You must comply with Australia’s trade measurement laws if you:
- buy or sell goods or services by measurement (e.g. selling meat, buying gold or transporting freight by weight)
- manufacture, pack, import or sell pre-packaged goods
- supply or maintain measuring instruments used for trade.
Consistency and certainty in measurement supports fair and open competition. It makes all businesses, regardless of their size or financial strength, follow the same rules.
Goods by weight and other measurements
Pre-packaged goods by weight and other measurements
If you manufacture, pack, import or retail pre-packaged goods you must ensure every batch complies with legal measurement requirements.
This includes meeting requirements for:
- label size, format and placement
- the type and units of measurement used on the label.
You can sell pre-packaged goods by:
- weight or volume
- number or linear or area measurement.
If you supply or use a measuring instrument to determine the price when buying or selling goods and services, you must comply with measurement laws.
Measuring instruments used for trade include:
- scales (to determine weight)
- rulers (to measure length)
- petrol pumps (to measure volume)
- utility meters
- point of sale systems.
Electric vehicle charging stations
The National Measurement Institute consulted on EVCS trade measurement policy in January 2022. We are continuing to evaluate consultation feedback and analyse options.
While we confirm options, we will not take compliance action for supplying, installing or using an EVCS for trade that is not pattern approved or verified. This includes electricity meters that form part of an EVCS.
When we reach a policy outcome, we will update our website and notify stakeholders by email.
The International Organisation of Legal Metrology (OIML) has developed and published a Guide for EVCS ‘OIML G 22:2022, Electric Vehicle Supply Equipment (EVSE).
We have not yet made a decision about whether Australia will adopt the guide.
Get approval for measuring instruments
We must approve the design (also called the pattern) of measuring instruments used for trade.

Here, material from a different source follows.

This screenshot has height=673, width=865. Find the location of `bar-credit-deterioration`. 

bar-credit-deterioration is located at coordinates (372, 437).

Find out more about pattern approval.
Verify measuring instruments
You must ensure any measuring instrument you use is:
- approved and suitable for its intended purpose
- verified by a licensed technician (servicing licensee) before use.
Learn more about servicing licensees.
To find a servicing licensee near you, email email@example.com.

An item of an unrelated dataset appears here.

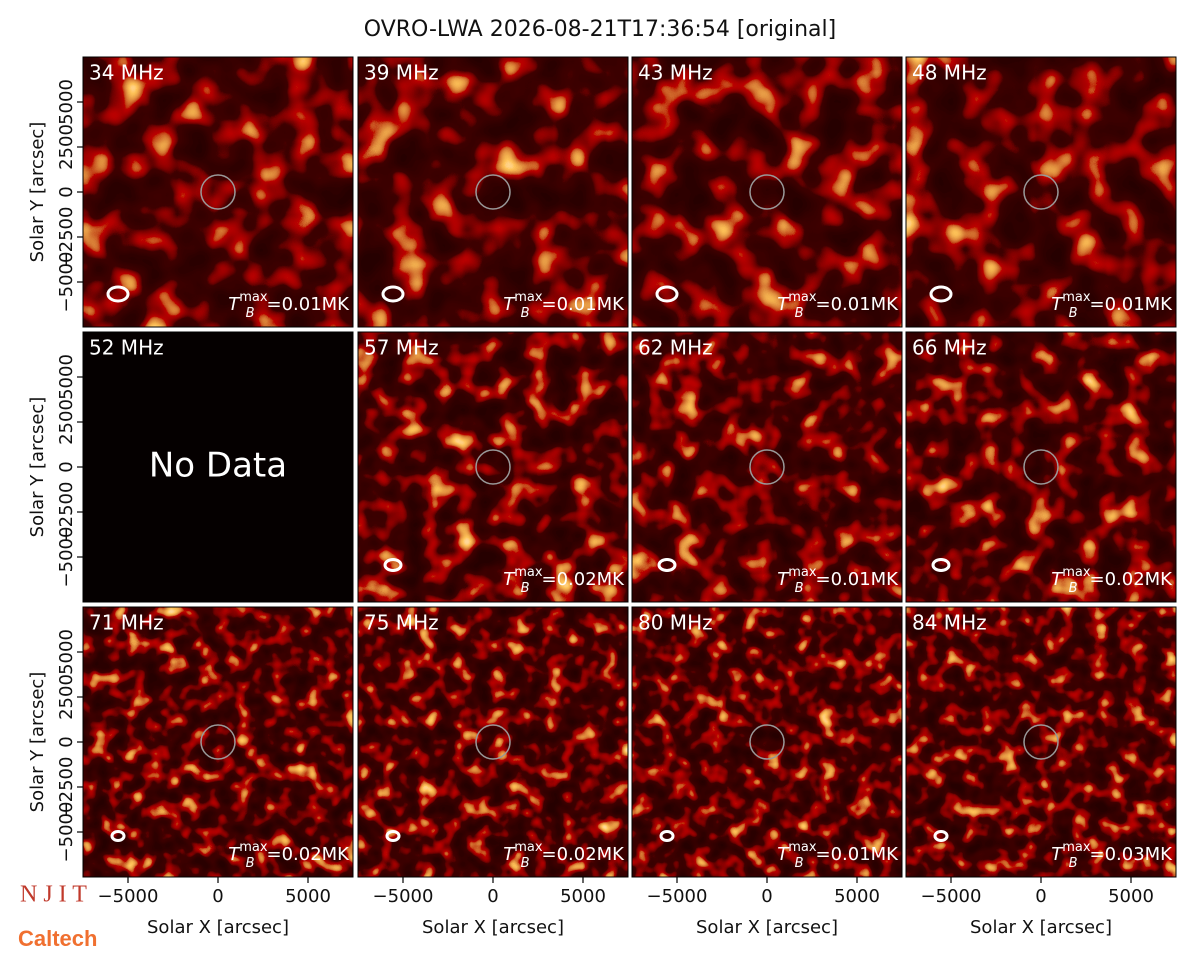 The image size is (1200, 975). I want to click on frequency-label: 57 MHz, so click(402, 348).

Maintain measuring instruments
In addition, you must:
- ensure the instrument is accurate at all times while in use for trade
- use it correctly
- keep it clean and in good working order
- have it re-verified after repair or adjustment.

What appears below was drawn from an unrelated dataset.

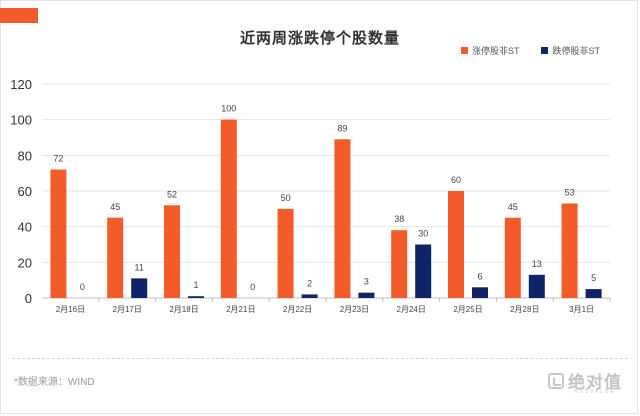 The height and width of the screenshot is (416, 640). Describe the element at coordinates (25, 156) in the screenshot. I see `y-tick-label-4: 80` at that location.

To assist in meeting your obligations under the law, we recommend you have a servicing licensee check the instrument regularly.
Our role in trade measurement law
The National Measurement Institute administers laws that cover:
- definition of the legal units of measurement
- approval and use of measuring instruments for trade
- testing and verification of these measuring instruments
- transactions by measurement
- pre-packaged articles (including labelling requirements)
- licensing of the businesses that verify trade measuring instruments
- licensing of public weighbridges
- appointment of legal metrology authorities.
We aim to provide a high quality service. You can learn more about our public commitment on service standards and delivery for our customers and stakeholders in the legal metrology service charter.
Trade measurement inspections
To ensure traders comply with the law, we employ trade measurement inspectors. An inspector can visit your business at any reasonable time of day. You might be inspected:
- in response to a complaint or enquiry from a consumer
- as part of a trade measurement compliance program.
To find out more about our compliance activities, read our:
Tips for consumers
You can help ensure traders comply with measurement laws.
- Check the quantity statement on the goods you buy.
- Make sure you have a clear view of scales when you buy goods by weight over the counter. The trader must place the scales must so you can see the weight, price per kilogram, total price and goods being weighed. If not, they should provide you with a written statement of the measurement.
- Ensure scales display zero weight before the trader weighs your goods.
- Make sure there are no other items on the scales and the trader only weighs the goods you are purchasing when they calculate the price.
- Check the price per kilogram on the scales matches the advertised price.
- Check the total price on the scales is the price you’re charged at the checkout.
- Check your receipt to ensure the calculated price matches the advertised price.
- Pay only for the product, not the packaging material. In many stores, traders set the electronic checkout scales to automatically deduct the weight of the packaging during the weighing process. In other stores, staff manually set the scale to deduct the weight of the packaging materials. For example, when you buy apples in a plastic bag you should only pay for the apples. If you buy potato salad at the deli counter you should only pay for the salad, not for the weight of the plastic container.
- If you are not present while the goods are measured, make sure you get a receipt that states the measurement used.
- At the service station, after you have picked up the nozzle and before you start filling your fuel tank, make sure the display of the fuel dispenser is indicating all zeros on the volume and total price indicators.